Quasitemporal structure and symmetries in histories-based generalized quantum mechanics in curved spacetime

TL;DR

This paper extends histories-based generalized quantum mechanics to curved spacetimes, introducing a formalism that relates symmetries to conformal isometries of the spacetime metric.

Contribution

It develops a formalism for histories-based quantum mechanics in curved spacetime, defining a space of temporal supports and characterizing symmetries as conformal isometries.

Findings

Symmetries imply conformal isometries of spacetime.

Construction of temporal support space using spacelike subsets.

Formalism applies to particles, fields, and general objects in curved spacetime.

Abstract

The formalism for histories-based generalized quantum mechanics developed in two earlier papers is applied to the treatment of histories (of particles or fields or more general objects) in curved spacetimes (which need not admit foliation in spacelike hypersurfaces).

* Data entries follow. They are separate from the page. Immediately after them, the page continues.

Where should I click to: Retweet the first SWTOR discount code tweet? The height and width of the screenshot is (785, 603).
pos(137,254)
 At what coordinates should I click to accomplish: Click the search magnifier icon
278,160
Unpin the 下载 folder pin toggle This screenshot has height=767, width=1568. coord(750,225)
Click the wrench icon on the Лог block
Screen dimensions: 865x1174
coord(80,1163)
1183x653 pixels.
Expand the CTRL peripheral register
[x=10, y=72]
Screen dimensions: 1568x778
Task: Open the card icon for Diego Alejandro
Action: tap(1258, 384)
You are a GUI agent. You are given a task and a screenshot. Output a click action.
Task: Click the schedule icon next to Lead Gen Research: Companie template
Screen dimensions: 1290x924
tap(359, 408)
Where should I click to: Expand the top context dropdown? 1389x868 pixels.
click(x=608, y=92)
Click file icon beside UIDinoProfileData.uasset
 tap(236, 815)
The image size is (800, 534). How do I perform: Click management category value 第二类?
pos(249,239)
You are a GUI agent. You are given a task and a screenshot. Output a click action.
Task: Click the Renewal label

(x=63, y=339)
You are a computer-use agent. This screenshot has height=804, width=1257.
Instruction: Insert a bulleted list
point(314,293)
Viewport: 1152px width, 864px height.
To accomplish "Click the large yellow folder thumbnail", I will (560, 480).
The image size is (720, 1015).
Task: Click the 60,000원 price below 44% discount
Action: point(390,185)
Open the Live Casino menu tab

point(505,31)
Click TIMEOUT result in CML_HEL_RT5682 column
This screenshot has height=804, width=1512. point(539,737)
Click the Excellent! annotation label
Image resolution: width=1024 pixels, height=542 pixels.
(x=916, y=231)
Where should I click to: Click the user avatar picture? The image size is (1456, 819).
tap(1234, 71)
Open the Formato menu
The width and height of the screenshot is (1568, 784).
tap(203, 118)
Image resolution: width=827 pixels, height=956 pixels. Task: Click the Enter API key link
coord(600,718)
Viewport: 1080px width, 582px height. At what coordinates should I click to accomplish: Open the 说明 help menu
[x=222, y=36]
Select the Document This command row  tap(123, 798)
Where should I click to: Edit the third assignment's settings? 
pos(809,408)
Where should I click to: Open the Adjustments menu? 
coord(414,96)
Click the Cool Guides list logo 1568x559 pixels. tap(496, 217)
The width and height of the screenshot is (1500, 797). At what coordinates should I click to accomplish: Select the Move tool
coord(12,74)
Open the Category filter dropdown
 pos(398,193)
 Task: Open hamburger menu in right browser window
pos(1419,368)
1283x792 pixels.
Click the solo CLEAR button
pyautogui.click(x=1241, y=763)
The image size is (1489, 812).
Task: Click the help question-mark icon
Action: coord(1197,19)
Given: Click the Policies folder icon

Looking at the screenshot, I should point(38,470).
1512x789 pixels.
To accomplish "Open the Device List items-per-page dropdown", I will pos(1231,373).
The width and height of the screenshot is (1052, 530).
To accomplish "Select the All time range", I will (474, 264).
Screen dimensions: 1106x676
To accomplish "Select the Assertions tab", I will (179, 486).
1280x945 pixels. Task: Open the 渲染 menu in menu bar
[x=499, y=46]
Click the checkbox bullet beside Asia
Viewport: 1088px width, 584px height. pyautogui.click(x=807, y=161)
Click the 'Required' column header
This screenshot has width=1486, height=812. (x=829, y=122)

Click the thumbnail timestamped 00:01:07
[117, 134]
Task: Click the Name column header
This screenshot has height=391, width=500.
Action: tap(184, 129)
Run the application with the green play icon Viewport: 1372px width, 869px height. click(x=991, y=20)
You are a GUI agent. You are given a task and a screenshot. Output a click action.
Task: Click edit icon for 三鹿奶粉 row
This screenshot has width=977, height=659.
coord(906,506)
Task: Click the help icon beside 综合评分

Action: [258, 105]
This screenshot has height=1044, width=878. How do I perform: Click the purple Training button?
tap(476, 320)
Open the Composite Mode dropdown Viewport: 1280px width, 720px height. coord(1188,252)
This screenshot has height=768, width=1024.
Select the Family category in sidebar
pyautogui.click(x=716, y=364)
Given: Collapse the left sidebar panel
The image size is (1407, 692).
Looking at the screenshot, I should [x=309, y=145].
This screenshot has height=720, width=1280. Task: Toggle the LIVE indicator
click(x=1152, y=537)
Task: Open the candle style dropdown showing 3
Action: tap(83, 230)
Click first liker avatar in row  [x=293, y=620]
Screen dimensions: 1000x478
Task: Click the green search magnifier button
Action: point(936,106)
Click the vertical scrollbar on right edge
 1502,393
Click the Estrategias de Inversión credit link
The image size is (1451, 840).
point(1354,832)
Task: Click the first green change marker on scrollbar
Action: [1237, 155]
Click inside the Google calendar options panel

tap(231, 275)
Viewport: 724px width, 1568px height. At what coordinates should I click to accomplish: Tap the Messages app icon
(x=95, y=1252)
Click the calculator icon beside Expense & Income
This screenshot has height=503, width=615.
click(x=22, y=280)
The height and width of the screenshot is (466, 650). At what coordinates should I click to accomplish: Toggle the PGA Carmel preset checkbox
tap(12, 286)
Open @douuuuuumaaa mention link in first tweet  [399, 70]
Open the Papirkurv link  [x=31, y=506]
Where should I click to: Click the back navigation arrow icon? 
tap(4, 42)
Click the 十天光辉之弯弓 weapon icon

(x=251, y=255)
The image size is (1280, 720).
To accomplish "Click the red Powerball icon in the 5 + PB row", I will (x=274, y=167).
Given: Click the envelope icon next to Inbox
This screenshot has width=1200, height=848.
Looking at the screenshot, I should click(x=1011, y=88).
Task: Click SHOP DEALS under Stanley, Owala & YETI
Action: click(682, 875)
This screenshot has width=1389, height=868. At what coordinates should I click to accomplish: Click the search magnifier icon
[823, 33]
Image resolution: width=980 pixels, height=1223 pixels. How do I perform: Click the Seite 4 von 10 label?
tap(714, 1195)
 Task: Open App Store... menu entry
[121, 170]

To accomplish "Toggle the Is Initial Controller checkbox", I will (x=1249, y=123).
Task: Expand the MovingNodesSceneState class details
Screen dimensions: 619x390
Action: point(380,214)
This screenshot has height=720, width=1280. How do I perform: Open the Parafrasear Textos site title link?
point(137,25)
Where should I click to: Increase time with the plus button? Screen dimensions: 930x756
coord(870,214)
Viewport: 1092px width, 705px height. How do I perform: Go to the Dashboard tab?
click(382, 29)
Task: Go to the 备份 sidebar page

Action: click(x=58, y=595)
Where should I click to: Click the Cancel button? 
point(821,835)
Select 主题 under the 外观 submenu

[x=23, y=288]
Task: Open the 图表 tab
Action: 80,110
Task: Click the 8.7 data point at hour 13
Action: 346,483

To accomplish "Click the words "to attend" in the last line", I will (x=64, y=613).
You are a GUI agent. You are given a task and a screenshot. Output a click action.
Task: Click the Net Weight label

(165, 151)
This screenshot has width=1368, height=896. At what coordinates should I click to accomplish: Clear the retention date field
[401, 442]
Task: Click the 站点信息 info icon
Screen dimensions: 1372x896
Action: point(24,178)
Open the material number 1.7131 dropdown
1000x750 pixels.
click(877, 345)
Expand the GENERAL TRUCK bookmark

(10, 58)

The construction of the space of temporal supports (a partial semigroup generalizing the space of finite time sequences employed in traditional temporal description of histories) employs spacelike subsets of spacetime having dimensionality less than or equal to three. Definition of symmetry is sharpened by the requirement of continuity of mappings (employing topological partial semigroups). It is shown that with this proviso, a symmetry in our formalism implies a conformal isometry of the spacetime metric.